The Man from U.N.C.L.E.

… and how I lost my birthday money.UNCLE pic

As a child I loved the TV programme The Man from U.N.C.L.E.  Illya Kuryakin and Napoleon Solo were my absolute heroes. Each episode excited and entertained to the full as they battled those evil enemies from T.H.R.U.S.H.

Even now I remember that T.H.R.U.S.H. stood for The Technological Hierarchy for the Removal of Undesirables and the Subjugation of Humanity. I almost don’t want to see the film – just out – in case it fails to meet my expectations.

But not all my memories of The Man from U.N.C.L.E. are fond. There is the small matter of how I was made to part with my birthday money.

I came across an ad – in my weekly comic I think – inviting me to join The Man from U.N.C.L.E. Club. How could I resist? Even if the joining fee was rather steep.  £1 in the late 1960s was a lot of money for a child. It was the entire amount that a very generous aunt had just sent me for my birthday. But, I told myself, it will be worth it. Imagine being part of The Man from U.N.C.L.E. Club. A secret agent. All those codes and gadgets. Well worth the investment of all my birthday money.

I posted the form and the precious pound note and waited eagerly. Eventually it arrived. The letter. Welcoming me to my new status as a Member of The Man from U.N.C.L.E. Club. I raced through the letter to discover my first assignment. Living in a sleepy village in the heart of Worcestershire, I did appreciate that there might not be too many T.H.R.U.S.H. agents around for me to conquer. But some essential combat training, whilst mastering all those codes and gadgets, would be just fine.

The letter explained all. The essence of being a secret agent was … secrecy. So it was vital that I kept my new status totally secret until I was called upon for active service. Above all – and this was very important indeed – I must not under any circumstances try to contact The Man from U.N.C.L.E. Club. If I did, my cover could be blown. I had to sit tight – in secrecy and silence – and wait for them to contact me.

I waited and waited … until I finally realised that all I was going to get in return for my birthday money was that single letter. No call would come. Not even a book or a badge to be had.  Whoever had come up with that clever little con was onto a real winner – not least as secrecy was part of the plan. I’m sure the adorable Illya Kuryakin would not have approved. I could only conclude that it was the work of T.H.R.U.S.H.

I still await my revenge.  And that call.
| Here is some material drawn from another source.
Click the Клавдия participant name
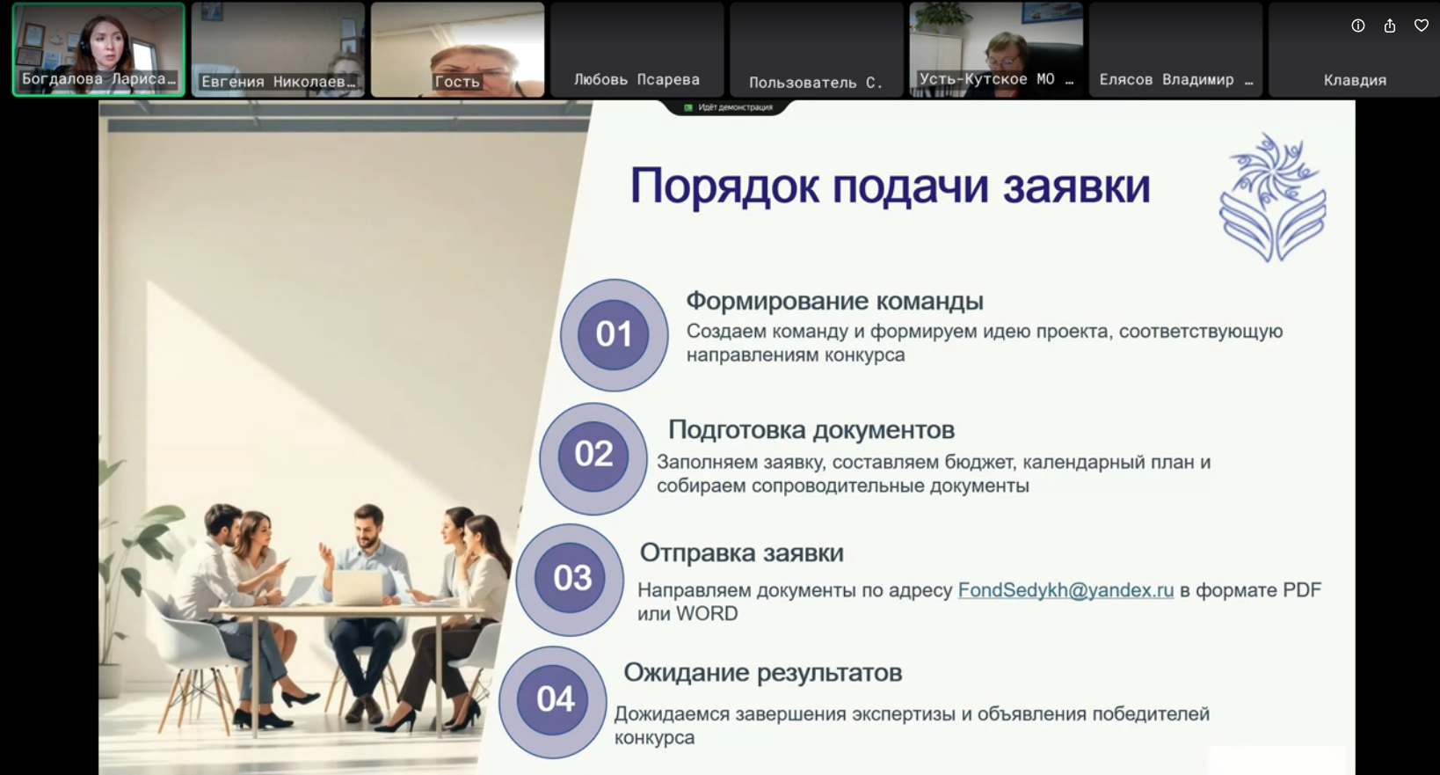 [x=1355, y=80]
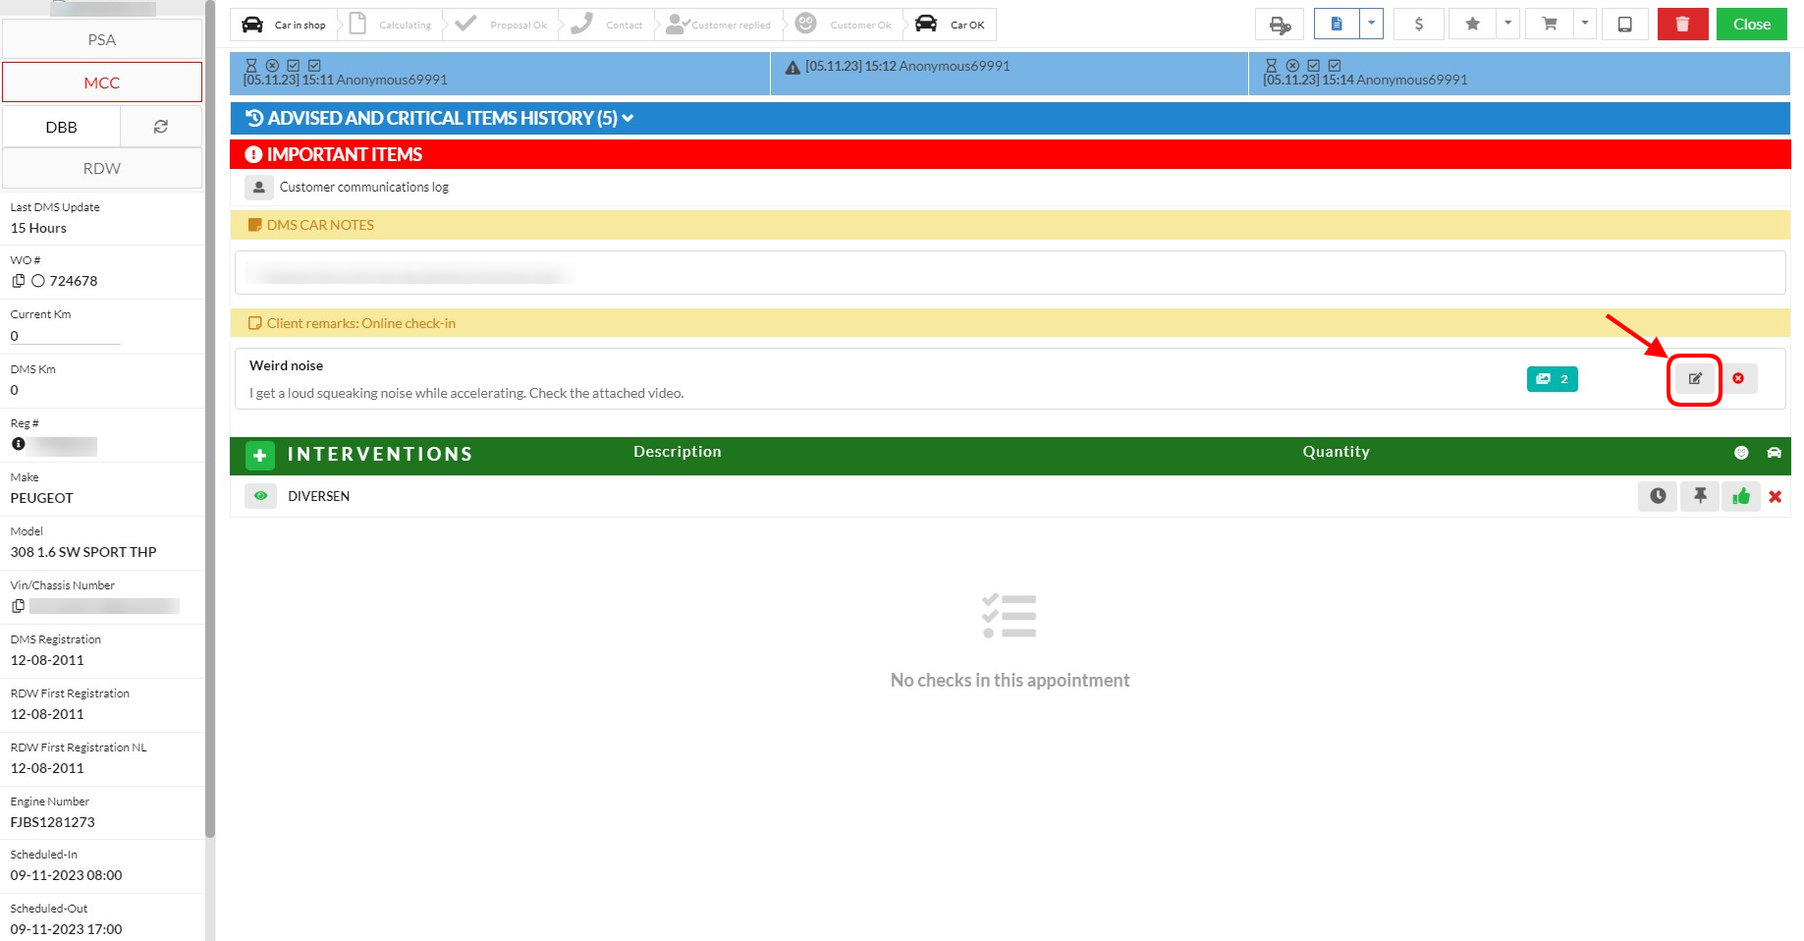This screenshot has height=941, width=1804.
Task: Add new intervention with green plus
Action: tap(259, 456)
© Allison Hill, 2015 (excluding images)

13 thoughts on “The Man from U.N.C.L.E.”

  1. christine penny

    Think hard little sister! An advert in a paper in 1960 cost £-2s-0p.
    To join Uncle £1.
    It must have been sent by the Chief Member of the Hierarchy!!!!
    Bigs sisters intials then?????
    £0-18s-0p in Chief Member of the Hierarchy s

    well its a good story!
    But not IMPOSSIBLE??

  2. I also loved the programme and must go and see the film. I can just picture you with mac and satchel full of gadgets, aged 5ish skulking about the village gathering information to defeat the dastardly evil THRUSH, ( when all you needed was a pot of yogurt)

  3. Vicky Wellington

    I love the story and have a similar experience when as a young teenager in the early seventies I paid a whole £1.00 to join the Georgie Best Fan Club! A few weeks later I received a letter telling me the Fan Club had gone bankrupt……………I never received my signed photograph from gorgeous George or my pocket money back!

  4. That is fantastic. Yes I don’t know whether to laugh or cry, but has to go up there with the ‘choose the sex of your baby’ con. It goes like this. “Choose the sex of your baby. Send $1000. Money back guaranteed.” You pay, you get two pills. A blue one and a pink one obviously. If it doesn’t work … well they send you your money back. One for my retirement. Bxx

  5. The Man from Uncle was also a childhood favourite of mine. My father made me a communications device to match those used by Napoleon and Ilyia – it was a piece of wood with Channel D clearly marked and it was placed in an Embassy cigarette packet – it just fitted into my top pocket and I was so proud of it!! (And it cost me nothing!)